The bottom line is that the long-term growth prospects for the industry have thus improved

Erling H. Kise, PM DNB Technology

No indications for a reversal of the trend

The acceleration of the trend is driven by the reactivation of older players and the acquisition of new users, more than increasing spend from the existing base. "We view post-covid growth driven by user growth as more structural in nature than growth driven by increased spend (ARPU – average revenue per user). Our view is that ARPU growth will revert to trend as society reopens, however, we believe reactivated or new active users will be sticky with a majority not churning post reopening. The bottom line is that the long-term growth prospects for the industry have thus improved," says Kise, summarizing the outlook. This is also confirmed by major consulting institutes, which have noted an improvement in the secular growth trend from 8 to 14%. One month after the end of the fourth quarter, the growth trends for PC, console and mobile games are still very strong and show no signs of slowing down.

Digital distribution is picking up speed

"With regard to video games, we are currently in a very exciting time. In the current quarter, Sony and Microsoft will launch their next generation consoles. Nintendo is expected to upgrade its switch console next year. Last but not least, we will see full backwards compatibility with the new generation and probably the end of console cycles as we have seen them in the past," said Kise.

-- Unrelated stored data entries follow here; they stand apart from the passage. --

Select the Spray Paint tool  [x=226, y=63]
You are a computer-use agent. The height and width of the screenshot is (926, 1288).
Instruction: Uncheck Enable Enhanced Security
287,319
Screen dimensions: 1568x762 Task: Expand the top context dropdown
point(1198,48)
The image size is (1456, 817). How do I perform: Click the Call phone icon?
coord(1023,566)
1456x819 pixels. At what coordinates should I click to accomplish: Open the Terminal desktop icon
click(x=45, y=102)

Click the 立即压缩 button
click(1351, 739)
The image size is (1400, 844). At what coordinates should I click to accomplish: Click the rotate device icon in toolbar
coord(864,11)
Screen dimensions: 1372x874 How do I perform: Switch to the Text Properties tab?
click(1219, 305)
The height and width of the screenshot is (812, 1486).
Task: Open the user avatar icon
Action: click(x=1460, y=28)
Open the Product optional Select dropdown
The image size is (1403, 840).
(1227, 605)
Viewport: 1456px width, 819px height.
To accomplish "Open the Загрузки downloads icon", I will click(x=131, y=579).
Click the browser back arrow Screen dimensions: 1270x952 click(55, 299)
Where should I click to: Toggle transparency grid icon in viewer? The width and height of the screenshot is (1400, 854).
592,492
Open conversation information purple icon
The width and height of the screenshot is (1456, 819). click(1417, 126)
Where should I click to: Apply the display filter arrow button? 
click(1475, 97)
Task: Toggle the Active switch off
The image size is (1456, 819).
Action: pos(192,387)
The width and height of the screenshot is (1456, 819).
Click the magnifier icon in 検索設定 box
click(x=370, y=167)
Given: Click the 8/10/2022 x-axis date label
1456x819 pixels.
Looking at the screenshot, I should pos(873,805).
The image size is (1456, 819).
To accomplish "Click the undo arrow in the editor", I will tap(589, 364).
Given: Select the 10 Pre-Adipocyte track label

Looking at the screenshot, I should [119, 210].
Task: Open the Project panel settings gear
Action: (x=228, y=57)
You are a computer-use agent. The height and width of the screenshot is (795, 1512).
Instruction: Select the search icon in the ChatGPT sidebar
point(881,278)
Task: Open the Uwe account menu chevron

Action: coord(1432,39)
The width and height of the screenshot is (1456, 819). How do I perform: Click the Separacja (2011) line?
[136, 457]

In addition, the digital distribution of games is gaining momentum, which will benefit the revenues and profits of vendors and platform owners. The price for a user stays the same, but there are no costs for packaging and physical distribution. This leaves manufacturers with $37 from the digital distribution of a game worth $60, compared to only $27 for traditional physical distribution.

There will be a series of price increases for AAA video game titles from $60 to $70 in the fourth quarter of this year as well as next year. Some of the licensed titles are now so strong that they have pricing power, which has a direct impact on the gross margin. In addition to Sony and Nintendo, the video game and manga producer Square Enix, the US video game development company Glu Mobile as well as the computer and video game group Activision Blizzard and Electronic Arts currently seem promising.